Starlight
My brother and I sit in the backyard on a couple of lawn chairs. We drink and look at the stars. There aren’t any streetlights in town. We can see the milky way tonight. Not a cloud in sight.
The flowers are blooming. The pink dahlias shine in the darkness. I feel the beer in my stomach. Heavy. But I’ve never felt more ethereal. As if I could reach out to my brother and my hand would pass through his solid-state.
Then he speaks.
“You ever wonder how different things would be?”
“If what?”
“Here me out.” He takes a swig from the beer bottle in the sandy soil by his feet. “What if we nuked North Korea?”
I see the silent screaming and desolation. The front-page headlines cascading out of the presses.
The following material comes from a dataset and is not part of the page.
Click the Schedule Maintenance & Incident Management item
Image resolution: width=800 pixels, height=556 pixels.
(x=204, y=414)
The horror of that imagined reality. The destruction. The smug faces of General MacArthur and President Truman. A totality of time alteration rivaled by never finding the power of splitting an atom.
“What if,” I say.
“We’d have altered the entire course of the Cold War.” I shift in my seat. I do not like this conversation. I don’t like the revisions.
“Think about it,” he says.
For fifteen minutes the entire world is edited by the mouth of a middle-management employee at a tech company. Events like Kennedy’s assassination, the space race, the dissolution of the Soviet Union are called into question. I ask if MLK gets to survive in this alternate reality.
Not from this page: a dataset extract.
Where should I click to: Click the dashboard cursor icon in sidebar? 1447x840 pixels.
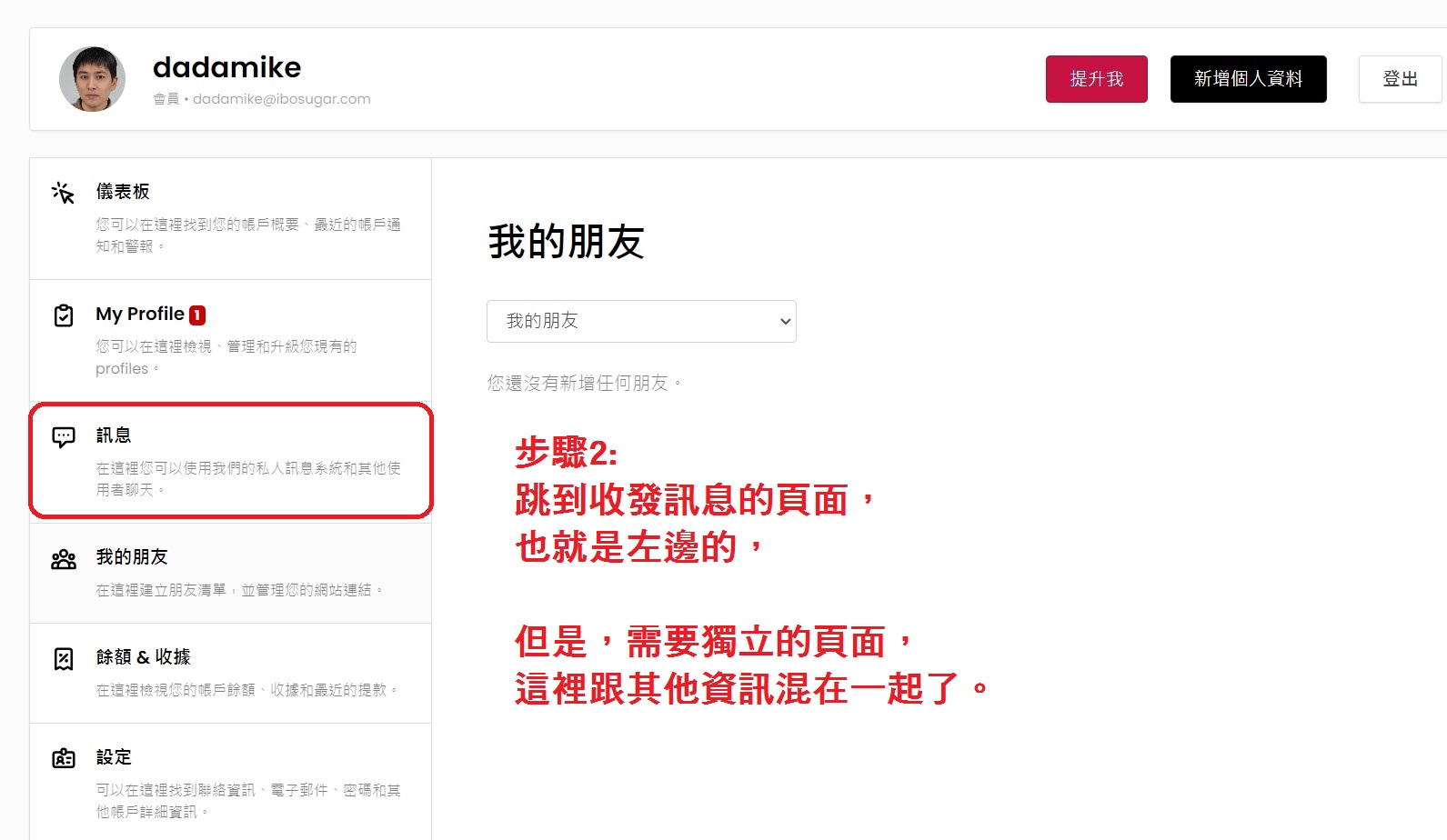point(63,193)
“Why not,” my brother says.
“What about today? Are we still doing this?”
“I don’t see why not.”
We watch the stars overhead. I point out a constellation I remember from an astronomy class I took at the JC in the town over. It’s Ursa Major.
The flowers will continue to bloom. The stars will spin overhead. I have my brother. He has me.
A moth lands on the dahlia, wings fluttering in the starlight.